Georgetown Pack Trail

Carson River Route

Georgetown/Daggett Pass Pack Trail-Wagon Road

The Georgetown Pack Trail was opened in 1850.   It left the Carson Route in Carson Valley and ascended Dagget Pass (Kingsbury Grade) into what is now South Lake Tahoe.  Following today’s Pioneer Trail it climbed to the summit north of Echo Summit and then followed Highway 50 to Wright’s Road.  After climbing Wright’s Hill it crossed Onion Valley (Union Valley) and continued on to Georgetown.

In 1852, the Johnson Cutoff was established as a wagon road over much of the same  route from the Tahoe Valley to Peavine Ridge.  By 1857, the pack trail had become a wagon road that provided an alternative route to the valley and mines in Placer and Nevada counties.

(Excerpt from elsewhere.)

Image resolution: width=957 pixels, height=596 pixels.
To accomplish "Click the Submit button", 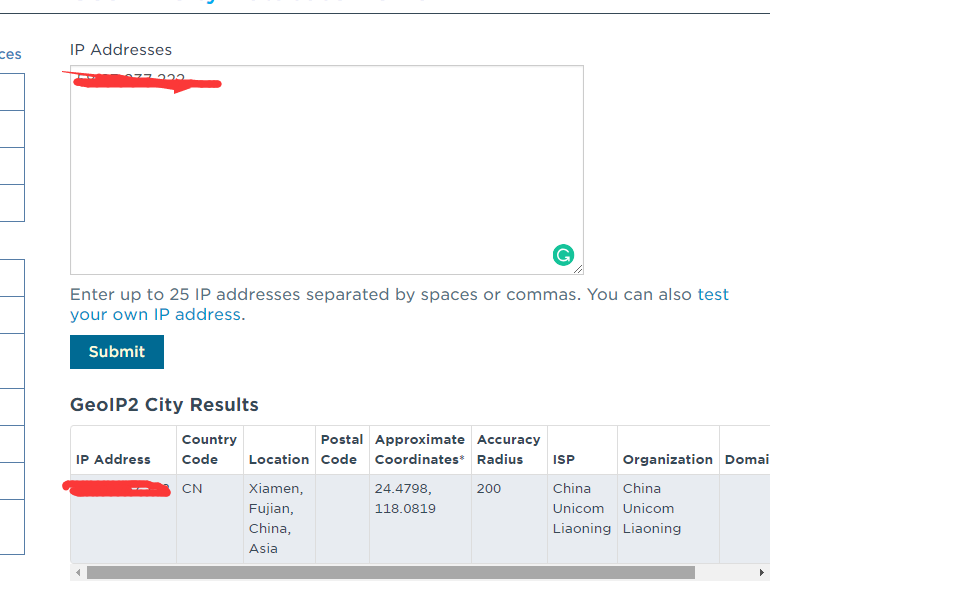I will click(117, 352).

With improvements it became a wagon road taking emigrants to the rich mines at Georgetown.

Sacramento Daily Union    November 30, 1857

El Dorado County Correspondence

A New Road from Georgetown, to intersect the Johnson Cutoff – Its Feasibleness- The Route Indicated – Importance of the Road – Good Grass  and Water – Best Road to Sacramento – The Carson Valley Road

General Land Office Survey  (GLO)  1877

This shows the Georgetown Road leaving the Old County Road along the North Fork of the American River and following the route of the Johnson Cutoff up Wright’s Hill before heading west to Georgetown.

Georgetown, Nov. 27, 1857

Editors Union: A party of gentlemen have just returned from the mountains, whose business it was to look out a good way for a road from this place, to intersect the Johnson road from Placerville to Carson Valley.  ….. The distance from Georgetown to the point where it will intersect the Johnson road, will be about fifty miles; thirty miles of which is a good wagon road at present.  Its course from here is directly east, varying only a mile or two the entire distance, passing the Clipper Sawmill, Works’ Ranch, Balsam Grove, thence up the divide between Pilot and Little Silver creeks, to a depression in the hills west of Union Valley; thence across the north branch of Silver Creek at an excellent ford, thence through a depression of the hills at Union Valley, entering the valley near the old ford, thence up the divide between the main streams on Silver Creek, or the forks known as the main creek, and the south fork, to a cabin; thence up the divide to the Johnson road, near Silver Creek.  …..

This road is one of much more importance than most people apprehend, both to the people who immigrate overland, and to the State and northern portion of El Dorado county especially.